Document text:
* * * * * * *
Semipartitioned scheduling with per-core and global queues

Figure 3: Semipartitioned scheduling

2 Core-set Based Multicore Real-Time Scheduling

Although semipartitioned scheduling reduces cross-core migration while leveraging idle cores, it can still suffer load imbalance. For example, in aerospace and other domains with strong determinism requirements, most tasks may be bound to specific cores, which can lead to uneven task distributions and underutilized cores. Moreover, when many tasks reside in the global ready list, cache locality can degrade and system performance can suffer.

This article extends semipartitioned scheduling by adding a core-set attribute to tasks. A core set is a subset of cores on which a task is allowed to run. When configuring a task, if an affinity (specific core) is set, it must be one of the cores in the task's core set. If no affinity is set, the task is eligible for global scheduling, but the global scheduling is limited to the task's core set, effectively a local-global scheduling. If no core set is specified, the default core set is all cores.

Figure 4 illustrates semipartitioned scheduling with core sets. If task A has core set [0,1], then its affinity can only be core 0 or 1; if no affinity is specified, the task is globally scheduled but only within [0,1] rather than across all cores [0,1,2,3,...,N].

Core-set semipartitioned scheduling example

Figure 4: Core-set semipartitioned scheduling

When a core selects its next task, an additional filtering layer is applied to the global ready queue: tasks whose core set contains the current core are extracted into a separate list. The scheduler then finds the highest-priority task in this filtered list and compares it with the highest-priority task in the core's affinity queue; the higher-priority task is dispatched to the core. The core selection process is shown in Figure 5. For example, if core 2 is idle or needs rescheduling, the scheduler scans the global ready queue by priority: task A's core set does not include core 2 and is skipped; task B's core set includes core 2 and is added to the filtered list; scanning continues until the highest-priority eligible task is found. Then the highest-priority task from the filtered list is compared with the core 2 affinity queue's highest-priority task, and the one with higher priority is selected to run on core 2.

3 Core-set Based Scheduling Flow

The scheduling flow for the core-set based method is shown in Figure 6.
* * * * * * *
Provided material:

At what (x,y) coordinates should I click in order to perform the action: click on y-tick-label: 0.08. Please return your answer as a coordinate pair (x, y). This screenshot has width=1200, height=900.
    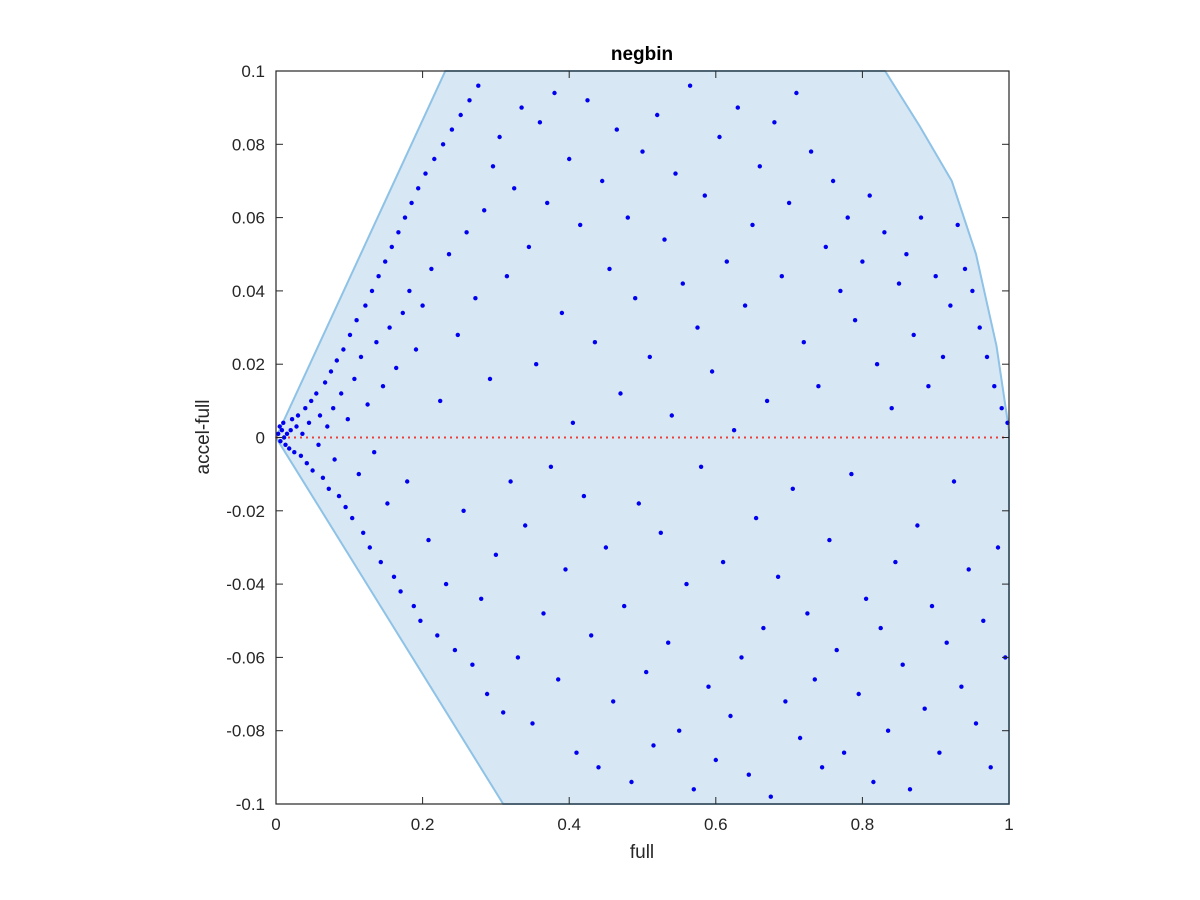
    Looking at the image, I should click on (248, 144).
* * * * * * *
Tasks and exercises:
[a] From the core-set scheduling text, list every figure it refers to by number, with the figure number and what the text says each one shows.
[b] Answer these questions using the core-set scheduling text:
(i) What core set does a task get when none is specified?
(ii) In the Figure 4 example, which cores can task A's affinity be set to?
(iii) In the core 2 example, why is task A skipped?
[c] Reproduce part of the core-set scheduling text word for word. Begin at the words "Although semipartitioned scheduling" and stop after "performance can suffer.".

Responses in order:
[a]
- Figure 3: semipartitioned scheduling
- Figure 4: core-set semipartitioned scheduling
- Figure 5: the core selection process
- Figure 6: the scheduling flow for the core-set based method

[b]
(i) All cores.
(ii) Core 0 or core 1.
(iii) Task A's core set does not include core 2.

[c]
Although semipartitioned scheduling reduces cross-core migration while leveraging idle cores, it can still suffer load imbalance. For example, in aerospace and other domains with strong determinism requirements, most tasks may be bound to specific cores, which can lead to uneven task distributions and underutilized cores. Moreover, when many tasks reside in the global ready list, cache locality can degrade and system performance can suffer.